The lead truck burned, spilling dark black smoke into the sky, and all was still for a moment. Vlad could hear men shouting and his own heartbeat as if his ear were to his own chest.
“Where are you, Colonel?!” he shouted out loud.
“Incoming!” came the radio call from the barricade…from the sky!”
Vlad could only hear the commotion from the north, like those old movies with the B-52 bombers all flying in pattern and the steady hum of war to surely come. A hail of bullets came from the first plane, peppering the barricade and Bert’s front hull and turret.
“Where are you, Colonel?!” repeated Vlad aloud, but this time into his radio. “We need you!”

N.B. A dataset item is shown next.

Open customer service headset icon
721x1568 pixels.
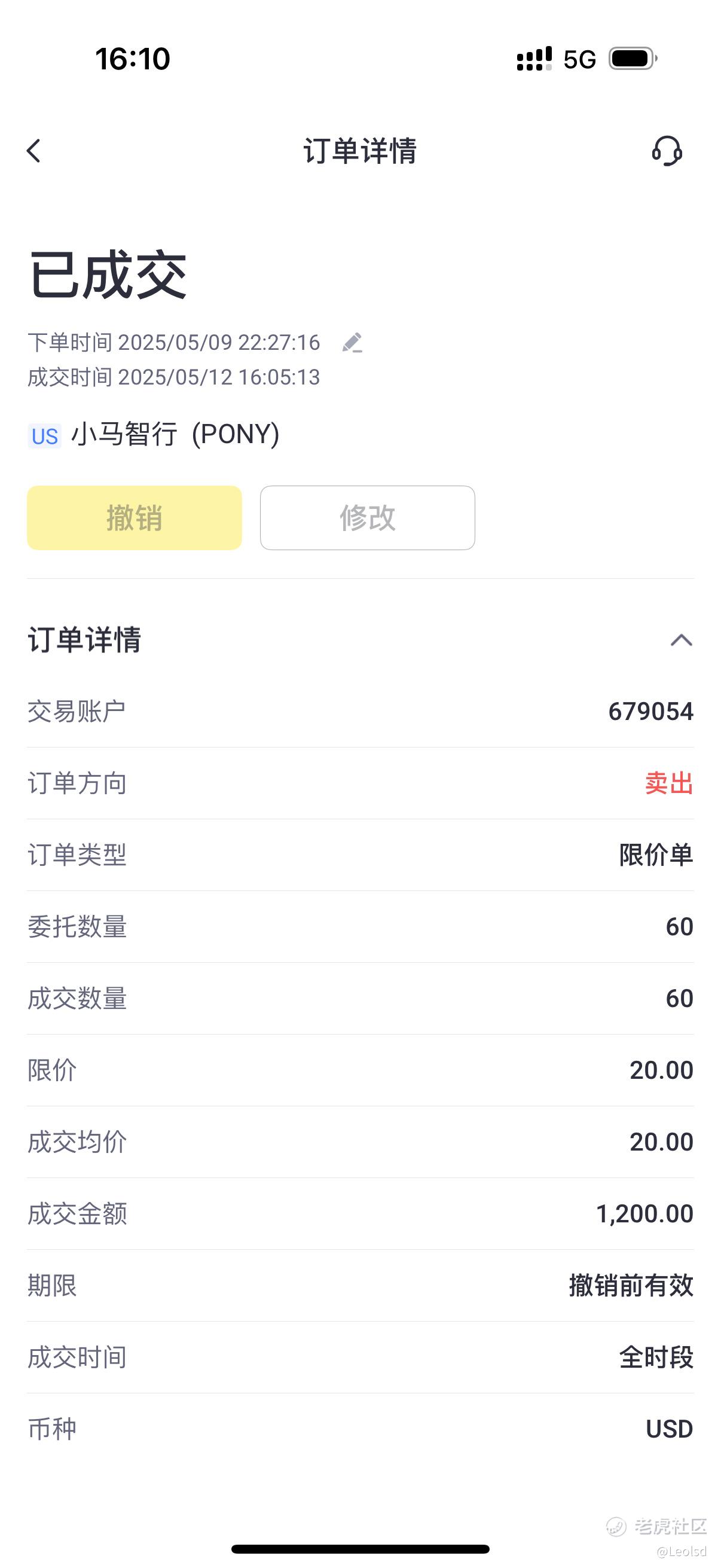click(667, 151)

Jake and I both heard the planes and couldn’t believe there were ten or more, all circling now and firing rounds at anything that moved. Remembering what the Colonel had said about not firing at anything in the air, I was pretty sure he didn’t mean these planes. I couldn’t just let them mow us down, like shooting wild hogs taking over a farmer’s ranch.

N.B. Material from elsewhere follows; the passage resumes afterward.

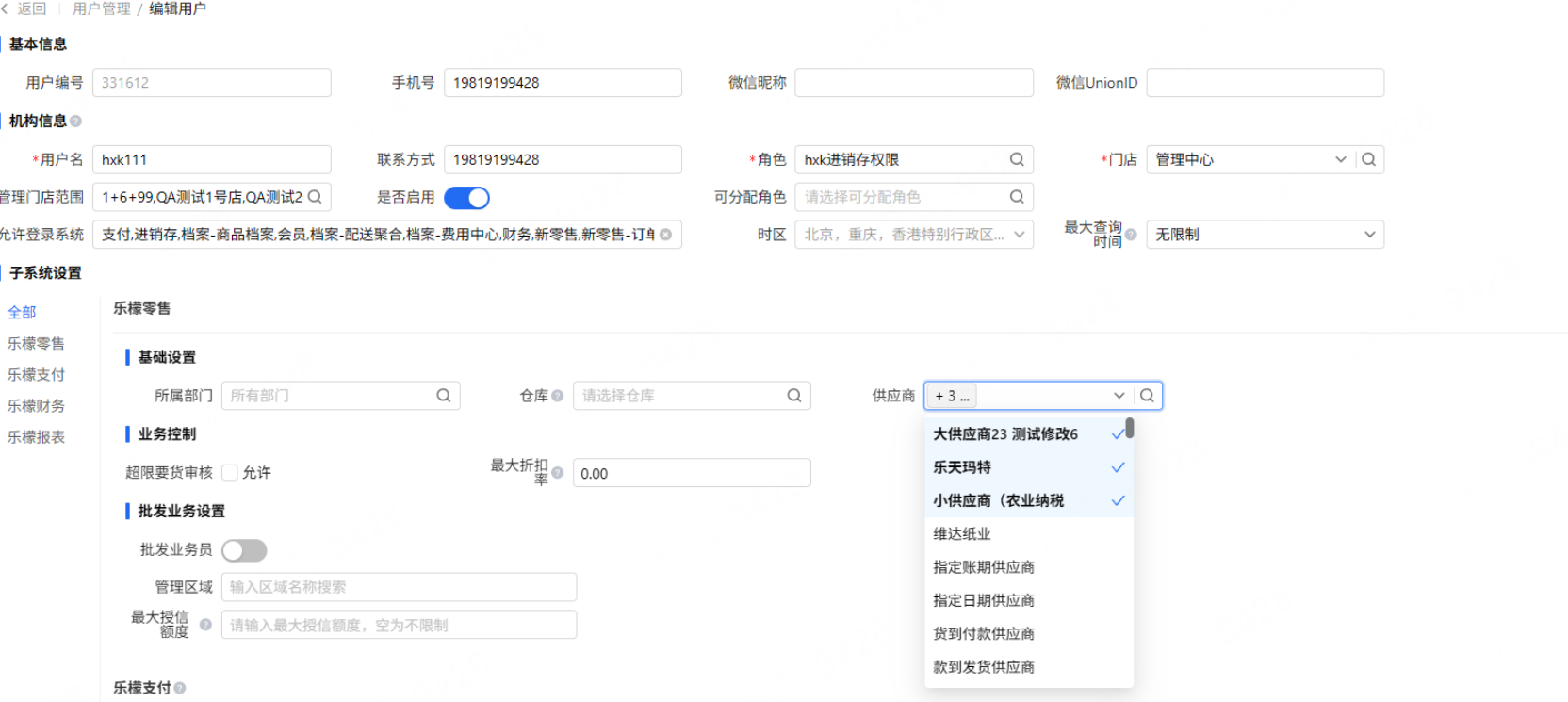Click the 最大折扣率 input field

point(692,473)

Crack! Crack! Crack! I fired as fast as I could, trying to hit anything shooting towards us. I fully expected to see not one but two or more planes smoke and dip from my well-placed shots, crashing into the ground. That didn’t happen, although I was sure I had hit something, with most flying within shooting range.

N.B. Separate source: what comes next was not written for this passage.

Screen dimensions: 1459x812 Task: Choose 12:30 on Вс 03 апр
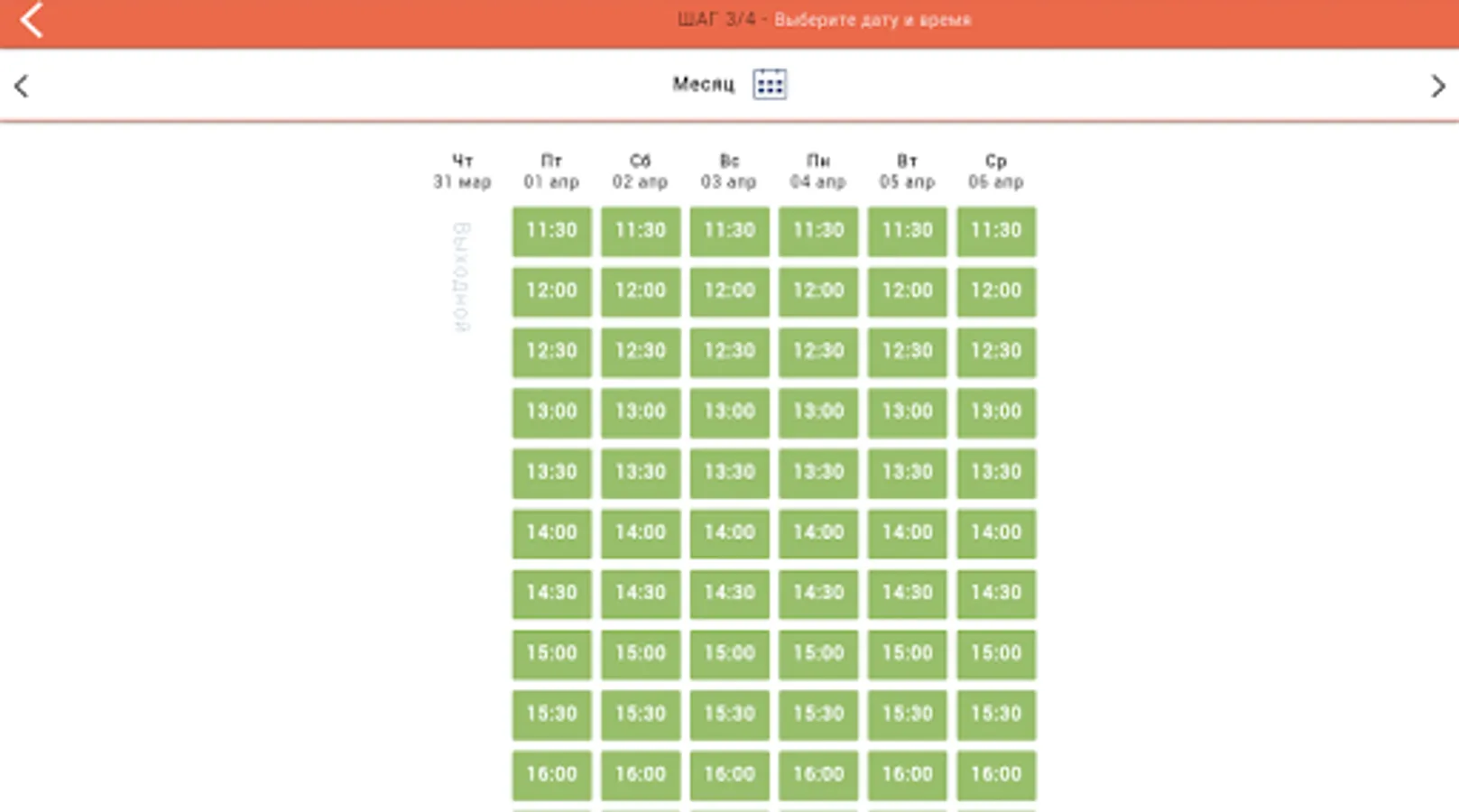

“That’s not going to work,” called Jake, as the planes did a wide circle around for another run. “Get to the fire truck! Go! Go! Go!” Jake said, grabbing me by the collar and running.
A hundred yards doesn’t seem that far when a football team is moving the chains ten yards at a time, but running it full out with a pack and rifle and not looking up was another story.
I ran with Jake, refusing to look up. “Where are you, Colonel?!” I yelled aloud.
We had a reprieve of sorts as the planes arced across the end of the Valley. With no shooting close, we just ran. I had forgotten about the Rimrock fire and those trying to come over on foot, now concentrating only on what I heard above.
My lungs were on fire, and I could see the truck 60 yards ahead…50 now…40…30...before I heard it—the low and slow sound of being stalked by a killing machine, with nowhere to hide. Thump! Thump! Thump! the rounds hit the dirt around us. I was in the lead, with Jake following close behind.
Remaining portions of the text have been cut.